Let us now look for a
moment at the Torah reading of Devarim, where Moses is reviewing the events of
the previous forty years in his parting words to the Jewish people. He reminds
them of how the people had responded to the slanders spread by the spies upon
their return from the land of Canaan, and how Hashem had decreed that the
entire generation would die in the desert and only their children would enter
the Promised Land. “Hashem was also infuriated with me because of you,” Moses
concluded, “saying, `You too will not arrive there.'” It would seem, therefore,
that Moses was barred from entering the Promised Land because of the sin of the
spies, not because of the sin of striking the rock. How do we account for this
apparent contradiction?
The commentators explain
that Moses had originally been exempt from the decree barring the Jewish people
from entering the Promised Land because of the sins of the spies. As a leader
of the Jewish people, he was in a class by himself. He was not integrated into
the body of the common people. He was not driven by their motivations or
influenced by their social currents. Although he was always sensitive to their
needs, his thoughts, convictions and motivations were never controlled by the
ebb and flow of public opinion. Therefore, since he was not really one of them,
he did not have to share the unfortunate fate of the people when they erred and
sinned.
But at the incident of the
rock, Moses lost his imperviousness to public opinion. No longer aloof and
remote in his decision making, he flared at the Jewish people. “Listen, you
rebels!” he cried in anger. He allowed the people to get to him, and as a
result, he struck the rock instead of speaking to it, in disobedience of
Hashem’s command. Therefore, he no longer deserved to be considered in a class
by himself, and he shared the fate of the people who were barred from the
Promised land because of the sin of the spies.
A man once asked a great
sage for his opinion of some popular political leaders.
“They are like dogs,” he replied.
The man was puzzled. “Like dogs? Why?”
“Very simple,” said the great sage. “When a man
walks down the street with his dog, the dog always runs ahead, yapping
excitedly. But when he gets to the corner, he doesn’t know which way to turn.

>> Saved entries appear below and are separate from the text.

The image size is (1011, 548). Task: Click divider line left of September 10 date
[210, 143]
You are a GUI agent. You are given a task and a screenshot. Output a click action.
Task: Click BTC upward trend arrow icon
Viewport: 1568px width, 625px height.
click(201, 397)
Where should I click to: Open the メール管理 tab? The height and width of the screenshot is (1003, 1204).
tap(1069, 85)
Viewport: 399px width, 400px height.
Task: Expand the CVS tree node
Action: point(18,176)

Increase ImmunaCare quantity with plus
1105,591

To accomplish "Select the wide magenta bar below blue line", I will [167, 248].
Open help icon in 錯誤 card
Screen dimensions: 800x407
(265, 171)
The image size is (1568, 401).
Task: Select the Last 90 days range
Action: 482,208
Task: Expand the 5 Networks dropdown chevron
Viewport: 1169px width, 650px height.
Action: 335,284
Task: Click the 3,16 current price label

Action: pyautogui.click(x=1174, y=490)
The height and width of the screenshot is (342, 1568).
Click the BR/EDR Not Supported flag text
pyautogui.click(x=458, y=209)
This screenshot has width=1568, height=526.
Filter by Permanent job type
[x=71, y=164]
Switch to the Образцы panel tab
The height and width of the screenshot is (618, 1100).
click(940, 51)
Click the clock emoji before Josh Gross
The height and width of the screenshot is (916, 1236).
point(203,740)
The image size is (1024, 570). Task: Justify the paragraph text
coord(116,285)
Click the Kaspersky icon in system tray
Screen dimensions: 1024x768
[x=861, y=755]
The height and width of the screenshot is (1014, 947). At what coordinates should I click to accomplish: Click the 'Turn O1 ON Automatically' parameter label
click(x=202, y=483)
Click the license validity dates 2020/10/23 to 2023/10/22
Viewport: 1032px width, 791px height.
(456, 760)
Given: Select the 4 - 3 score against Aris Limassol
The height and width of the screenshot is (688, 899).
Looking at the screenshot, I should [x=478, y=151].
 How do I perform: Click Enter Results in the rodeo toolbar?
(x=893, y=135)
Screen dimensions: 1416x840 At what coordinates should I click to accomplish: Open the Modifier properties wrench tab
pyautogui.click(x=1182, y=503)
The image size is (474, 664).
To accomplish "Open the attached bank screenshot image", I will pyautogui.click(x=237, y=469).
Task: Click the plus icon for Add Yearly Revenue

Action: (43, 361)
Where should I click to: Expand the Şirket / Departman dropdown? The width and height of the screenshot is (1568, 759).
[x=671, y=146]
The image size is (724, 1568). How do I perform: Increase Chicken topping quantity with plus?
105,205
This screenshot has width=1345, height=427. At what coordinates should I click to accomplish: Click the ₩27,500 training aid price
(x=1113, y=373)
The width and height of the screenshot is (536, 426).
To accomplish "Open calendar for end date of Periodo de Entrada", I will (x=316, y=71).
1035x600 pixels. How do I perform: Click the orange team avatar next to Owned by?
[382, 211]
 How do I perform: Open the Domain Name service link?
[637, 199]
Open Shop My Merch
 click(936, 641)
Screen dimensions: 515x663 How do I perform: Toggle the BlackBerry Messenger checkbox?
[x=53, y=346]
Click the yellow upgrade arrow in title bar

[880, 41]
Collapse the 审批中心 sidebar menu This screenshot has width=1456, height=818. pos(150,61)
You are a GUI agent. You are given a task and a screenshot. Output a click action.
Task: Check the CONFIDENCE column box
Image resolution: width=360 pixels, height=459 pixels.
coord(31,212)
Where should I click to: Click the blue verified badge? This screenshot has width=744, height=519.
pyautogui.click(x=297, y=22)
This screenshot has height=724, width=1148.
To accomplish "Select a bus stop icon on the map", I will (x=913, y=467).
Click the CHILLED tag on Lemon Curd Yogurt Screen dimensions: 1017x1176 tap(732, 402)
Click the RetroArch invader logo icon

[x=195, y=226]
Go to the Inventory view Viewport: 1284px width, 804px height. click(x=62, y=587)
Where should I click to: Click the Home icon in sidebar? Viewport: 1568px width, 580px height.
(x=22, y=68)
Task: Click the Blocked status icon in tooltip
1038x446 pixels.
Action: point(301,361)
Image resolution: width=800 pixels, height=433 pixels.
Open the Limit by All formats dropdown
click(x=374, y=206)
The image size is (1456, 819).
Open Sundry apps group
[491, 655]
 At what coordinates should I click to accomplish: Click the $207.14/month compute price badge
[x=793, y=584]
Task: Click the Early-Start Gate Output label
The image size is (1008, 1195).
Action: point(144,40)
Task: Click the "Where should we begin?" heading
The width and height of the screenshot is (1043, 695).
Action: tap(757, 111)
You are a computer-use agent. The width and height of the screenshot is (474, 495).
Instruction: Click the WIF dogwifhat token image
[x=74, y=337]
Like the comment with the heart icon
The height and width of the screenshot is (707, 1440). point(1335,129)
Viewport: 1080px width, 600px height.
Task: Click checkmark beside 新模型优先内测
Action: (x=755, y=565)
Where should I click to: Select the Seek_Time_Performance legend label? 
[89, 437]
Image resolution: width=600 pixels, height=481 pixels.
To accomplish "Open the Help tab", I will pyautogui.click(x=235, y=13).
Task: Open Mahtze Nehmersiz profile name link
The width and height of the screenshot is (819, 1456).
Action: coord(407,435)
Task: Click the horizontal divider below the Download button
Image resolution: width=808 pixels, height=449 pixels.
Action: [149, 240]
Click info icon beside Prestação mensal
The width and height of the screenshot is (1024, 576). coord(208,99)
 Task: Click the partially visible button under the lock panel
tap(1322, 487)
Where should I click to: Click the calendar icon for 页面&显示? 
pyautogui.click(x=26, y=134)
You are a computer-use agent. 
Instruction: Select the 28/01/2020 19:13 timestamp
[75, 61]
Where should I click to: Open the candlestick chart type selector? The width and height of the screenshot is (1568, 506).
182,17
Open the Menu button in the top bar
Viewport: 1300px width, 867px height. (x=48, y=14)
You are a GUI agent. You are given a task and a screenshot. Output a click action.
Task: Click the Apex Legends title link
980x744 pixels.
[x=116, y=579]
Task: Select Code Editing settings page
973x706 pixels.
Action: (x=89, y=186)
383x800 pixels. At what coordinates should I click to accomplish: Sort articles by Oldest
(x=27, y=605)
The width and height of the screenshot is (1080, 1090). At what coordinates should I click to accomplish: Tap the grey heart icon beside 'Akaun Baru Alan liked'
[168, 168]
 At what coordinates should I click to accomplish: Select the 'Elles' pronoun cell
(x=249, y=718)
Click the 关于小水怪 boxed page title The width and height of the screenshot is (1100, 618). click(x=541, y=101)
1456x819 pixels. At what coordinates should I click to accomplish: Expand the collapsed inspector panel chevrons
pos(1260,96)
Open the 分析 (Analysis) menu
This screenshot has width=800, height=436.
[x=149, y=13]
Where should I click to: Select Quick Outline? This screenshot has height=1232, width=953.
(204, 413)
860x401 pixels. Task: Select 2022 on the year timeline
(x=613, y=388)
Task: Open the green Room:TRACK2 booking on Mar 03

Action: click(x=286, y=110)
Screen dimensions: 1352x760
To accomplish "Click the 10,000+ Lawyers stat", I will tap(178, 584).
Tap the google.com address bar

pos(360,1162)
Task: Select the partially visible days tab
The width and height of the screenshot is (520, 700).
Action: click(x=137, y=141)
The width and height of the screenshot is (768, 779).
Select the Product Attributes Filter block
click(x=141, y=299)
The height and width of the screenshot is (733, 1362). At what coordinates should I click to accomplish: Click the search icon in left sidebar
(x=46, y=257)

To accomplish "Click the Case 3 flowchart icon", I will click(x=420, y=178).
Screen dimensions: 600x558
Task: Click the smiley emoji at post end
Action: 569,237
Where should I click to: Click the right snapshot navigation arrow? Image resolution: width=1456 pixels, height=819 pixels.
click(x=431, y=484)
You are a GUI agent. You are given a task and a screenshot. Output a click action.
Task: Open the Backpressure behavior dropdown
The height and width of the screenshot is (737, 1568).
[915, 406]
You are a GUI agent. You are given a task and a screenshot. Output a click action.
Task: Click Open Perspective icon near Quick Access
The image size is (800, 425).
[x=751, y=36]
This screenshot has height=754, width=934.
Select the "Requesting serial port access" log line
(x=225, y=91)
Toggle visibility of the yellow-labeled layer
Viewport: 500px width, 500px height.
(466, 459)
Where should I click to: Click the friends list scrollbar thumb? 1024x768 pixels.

So he stands and waits for his master to catch up. Once his master chooses the
new direction, the dogs is off and running once again. These leaders you
mentioned have no opinions or convictions of their own. They sniff the air to
discover in which direction the wind is blowing, and then they are off and
running. Some leaders!”
In our own lives, we are
called upon to act as leaders, whether in the broader community, our immediate
circles or simply in our own families for our children. Everything we do sets
an example for others and influences them at least to some extent. But in order
to be true leaders, we must have the courage and integrity to follow our own
convictions. We must have the fortitude to live spiritually rather than cave in
to the pressure of the fashionable materialistic trends. Despite the decadence
of our society, or perhaps because of it, there is a latent thirst for
spirituality among the people around us. If we live by our convictions, we can
have a part in bringing that thirst into the open and literally change the
world.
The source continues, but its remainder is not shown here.